Se incorporó en la cama y miró apresuradamente a su alrededor. La cámara estaba en su sitio. Evidentemente había grabado. En la estancia no se apreciaba cambio alguno. Se acercó al espejo, se levantó la camiseta y se giró a derecha e izquierda. Estuvo a punto de dislocarse los hombros para contemplarse la espalda. También inspeccionó las plantas de sus pies. Adelantó el mentón y sacó la lengua.

Antes de preparar el desayuno, examinó toda la casa en busca de sorpresas. No halló nada sospechoso.

Se sentía más fresco que el día anterior. Ya no tenía la nariz atascada, ni la garganta irritada, y la tos casi había desaparecido.
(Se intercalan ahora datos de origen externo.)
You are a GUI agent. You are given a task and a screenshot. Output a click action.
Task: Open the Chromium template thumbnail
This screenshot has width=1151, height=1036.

Le asombraba tan rápido restablecimiento. Su sistema inmunológico parecía funcionar bien.

Durante el desayuno comenzó a recordar poco a poco el sueño de la noche anterior. Tomó lápiz y cuaderno de notas para describirlo al menos a grandes rasgos.
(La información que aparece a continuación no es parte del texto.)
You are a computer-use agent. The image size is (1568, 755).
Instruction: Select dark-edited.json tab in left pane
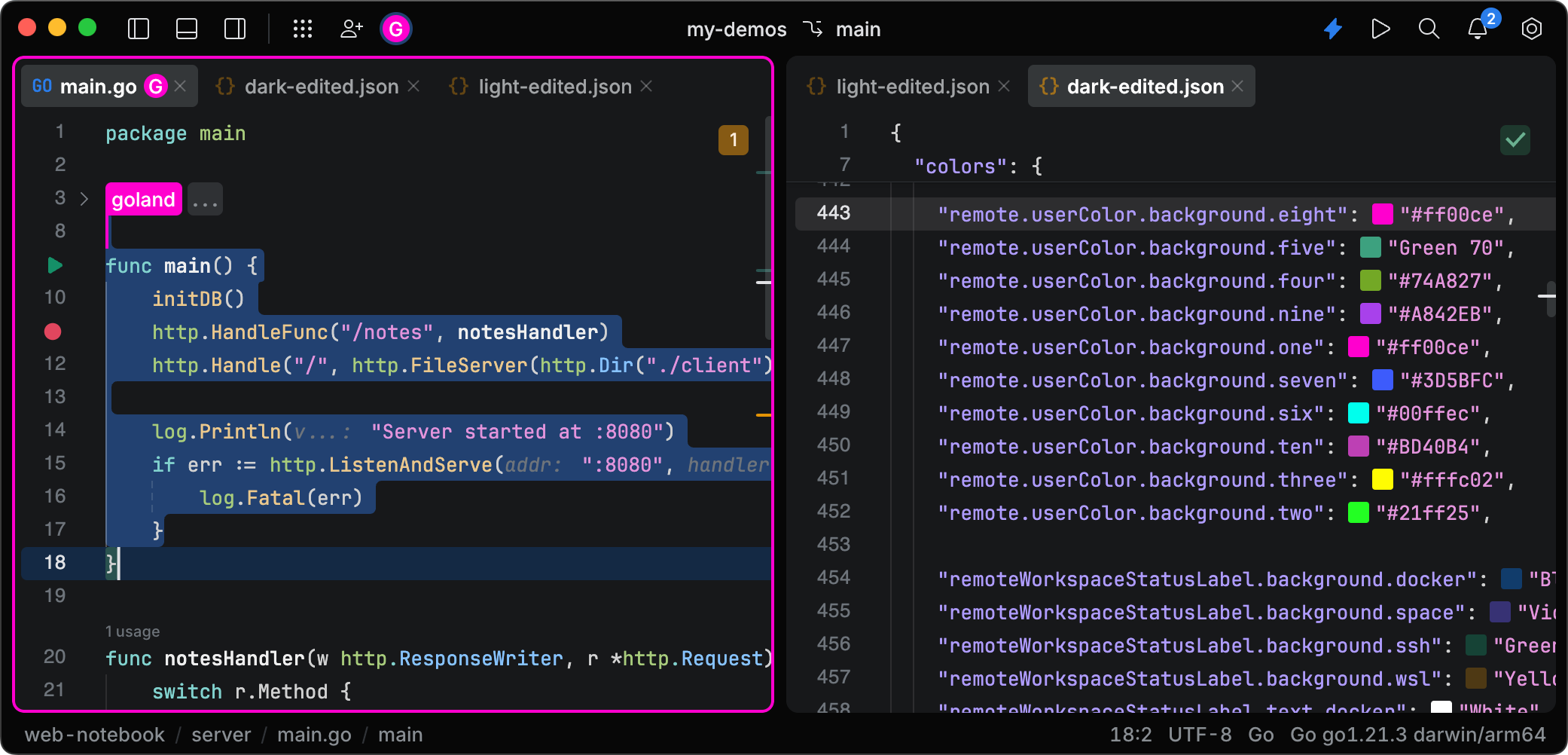pos(321,87)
Había llegado a una cueva inundada de una luz roja oscura en la que no se veía más allá de unos metros. Había otras personas a su alrededor, pero no lo veían y él no podía comunicarse con ellos. La cueva bordeaba una roca. Consistía en un cubo de treinta metros de altura y de la misma anchura en todos los lados. El pasadizo que rodeaba el cubo tenía dos metros de anchura.
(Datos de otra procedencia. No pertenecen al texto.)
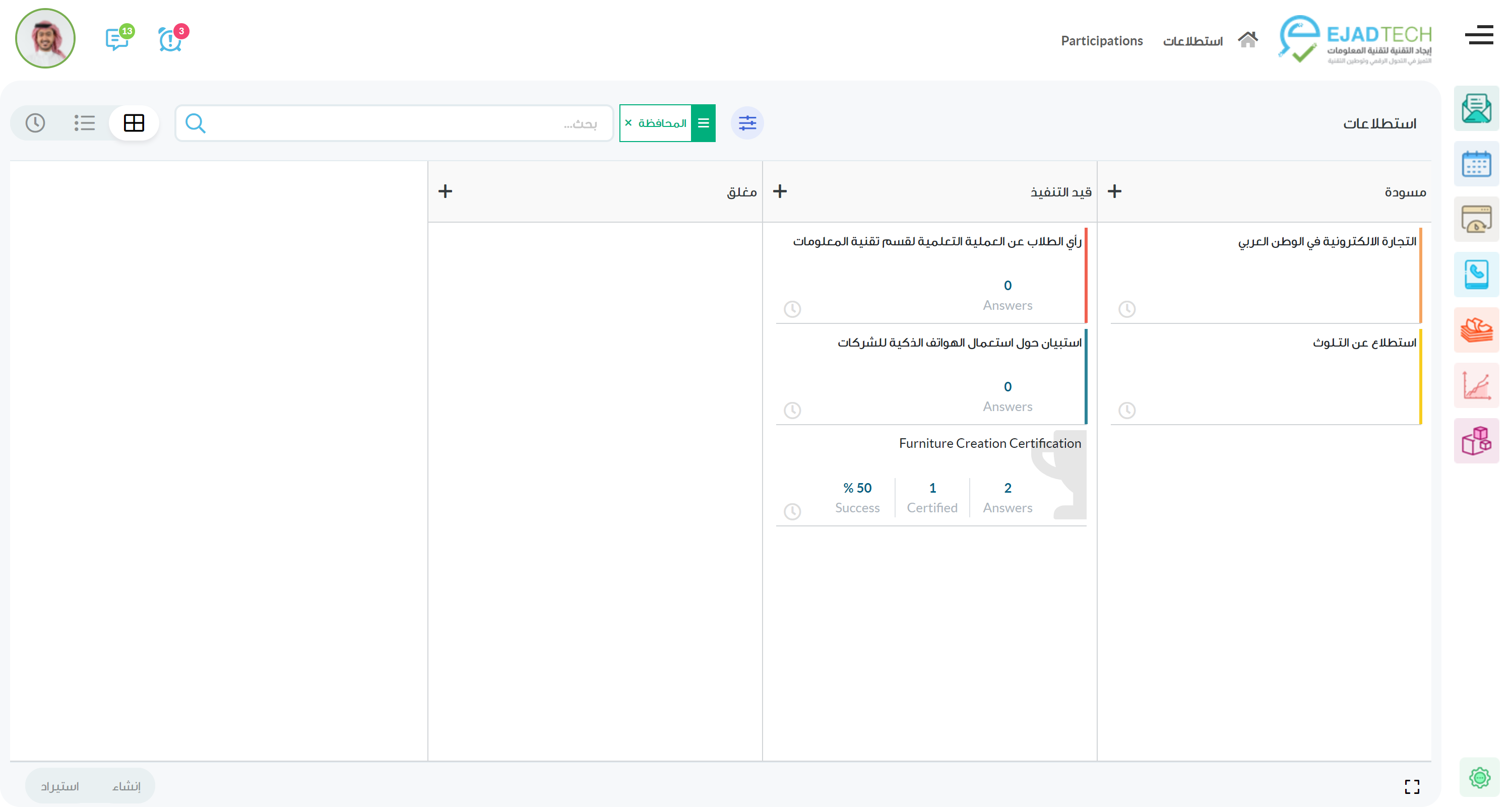Click the fullscreen icon at bottom right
Subió por una escala de cuerda. Arriba lo esperaba una meseta. El techo de la cueva estaba a unos siete metros por encima. Los focos colocados en él irradiaban una luz roja mortecina.

Divisó tres cuerpos sobre la meseta. Una parejita joven a un lado, un hombre joven al otro. Reconoció a los tres. Había ido con ellos al colegio. Debían llevar años muertos, pues tenían un aspecto espantoso. A pesar de ser esqueletos, tenían rostro. Un rostro desencajado y miembros contraídos. Tenían la boca abierta, los ojos salidos de sus órbitas y las piernas retorcidas. Pero eran esqueletos.

El hombre solo era Marc, que durante cuatro años se había sentado a su lado en el colegio. Pero la cara no era la suya. Jonas la conocía, pero ignoraba a quién pertenecía.

Ninguno de los policías y enfermeros que deambulaban por allí hablaba con él y él tampoco era capaz de dirigirles la palabra. De un modo enigmático, mudo, se enteró de que los tres habían sido envenenados o se habían envenenado a sí mismos con raticida. La estricnina provocaba horribles convulsiones y un final atroz.

Hacía calor en ese cubo de roca encerrado en la cueva. Calor y silencio. Sólo de vez en cuando se oía un ruido. Como si el viento agitase un toldo de plástico.

Y los cadáveres estaban allí.

Los rostros de los muertos aparecieron de repente justo delante de él. Al instante siguiente dejó de verlos.

Comprendió que eso tenía algo que ver con él. Allí había algo oculto. Raticida, cueva, anotó. Laura, Robert, Marc muertos. Rostro de Marc desconocido. Convulsiones, descomposición. Silencio. Luz roja. Una torre. Presentimiento: en pared rocosa bestia lobuna emparedada. Detrás lo peor de lo peor.

Al final de la manzana en el quinto piso halló una vivienda abierta que le pareció adecuada. La vista desde el balcón era ideal, allí podía colocar incluso dos cámaras. Anotó la dirección y marcó el lugar en el plano de la ciudad.